En 1947 se cierra el campo de trabajo de Fabero, trasladando parte de sus reclusos al campo de Antracitas de Gaiztarro en Matarrosa del Sil. Muchos de los presos cuando fueron puestos en libertad (vigilada y con sello oficial de la empresa), se quedaron a vivir en Fabero y continuaron trabajando en alguna explotación minera de la zona.

 

Tras haberse lucrado con la producción de carbón a muy bajo coste Minas de Antracita Moro S.A. y Minas del Bierzo  pasarán a manos de Antracitas de Fabero que continuarán con sus explotaciones mineras. El empresario Maximino Moro abandonará sus intereses en Fabero con vistas a centrarse en el negocio del espectáculo y la hostelería en Madrid.

El balance que los responsables del sistema de explotación de presos hacían en la temprana fecha de 1942 es realmente esclarecedor:

“Resumiendo, se puede afirmar que la labor realizada por los reclusos en nuestras minas es una de las aportaciones más meritorias para el desarrollo de la economía”. Fuerza de trabajo a bajo coste que empresarios mineros de Asturias calculaban entre un 50 y un 60% más “productiva”. El Patronato reconocía que se debía a que el preso “alarga y estira la tarea” para no “perder la redención y los subsidios”. Trabajadores que están disponibles los 365 del año y las 24 horas del día, recibiendo un salario que era la décima parte del de un guaje por un trabajo de picador o barrenista.

La propaganda trata de presentar la más absoluta explotación cómo una oportunidad para los presos. En la Memoria que el Patronato Central para la Redención de Pensas por el Trabajo "eleva al Caudillo de España y a su gobierno" en enero de 1942 se puede leer:

“Así, por ejemplo, en las minas de antracita de Fabero, muchos muchachos sin oficio determinado han adquirido el de «picador de carbón», que les asegurará ocupación el día de mañana en una profesión donde los jornales son altos y la demanda grande.”

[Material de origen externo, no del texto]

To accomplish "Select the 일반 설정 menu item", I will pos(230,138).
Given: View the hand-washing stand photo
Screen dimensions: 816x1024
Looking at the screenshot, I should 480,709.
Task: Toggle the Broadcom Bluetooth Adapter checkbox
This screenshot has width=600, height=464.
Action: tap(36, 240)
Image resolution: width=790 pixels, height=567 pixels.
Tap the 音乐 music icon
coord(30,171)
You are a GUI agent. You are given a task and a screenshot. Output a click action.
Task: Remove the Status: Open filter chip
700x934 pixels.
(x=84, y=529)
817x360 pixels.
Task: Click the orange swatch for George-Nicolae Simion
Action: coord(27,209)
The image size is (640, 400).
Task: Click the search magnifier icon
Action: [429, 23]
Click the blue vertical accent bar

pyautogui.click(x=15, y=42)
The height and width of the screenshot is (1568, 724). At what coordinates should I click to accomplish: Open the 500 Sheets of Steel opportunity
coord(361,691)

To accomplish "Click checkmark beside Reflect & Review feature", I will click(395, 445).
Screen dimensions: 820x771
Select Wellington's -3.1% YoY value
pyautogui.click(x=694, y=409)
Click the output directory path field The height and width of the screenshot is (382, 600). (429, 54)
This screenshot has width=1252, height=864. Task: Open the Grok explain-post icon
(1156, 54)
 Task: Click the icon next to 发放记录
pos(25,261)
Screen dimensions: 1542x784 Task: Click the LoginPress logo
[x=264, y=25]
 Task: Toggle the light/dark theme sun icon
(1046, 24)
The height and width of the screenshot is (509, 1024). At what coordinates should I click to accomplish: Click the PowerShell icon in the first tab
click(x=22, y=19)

El trabajo forzado en las minas y otras empresas supuso una acumulación de capital esencial para el posterior desarrollismo económico. Acumulación por sobreexplotación que cuenta con el apoyo de todo el aparato del Estado, que lo fomenta para la realización de beneficios por parte de empresarios privados, en este caso mineros.

No podemos hacer una estimación económica en el caso de Fabero, sin embargo, Isaías Lafuente, cuantifica en 133.868 millones de pesetas (de la época), más de 780 millones de euros los beneficios ilícitos obtenidos de los trabajos forzados de más de 400.000  presos políticos.

Con esos beneficios Maximino Moro monta un entramado empresarial que comprendía locales comerciales, hoteles, sala de fiestas, cine y el Teatro Albéniz de Madrid. Paradójicamente, la riqueza creada con el sufrimiento de los trabajadores de Fabero, libres y esclavos, perdedores de la guerra, había servido para crear infraestructuras de ocio y  espectáculo al servicio de la burguesía madrileña. Un drama.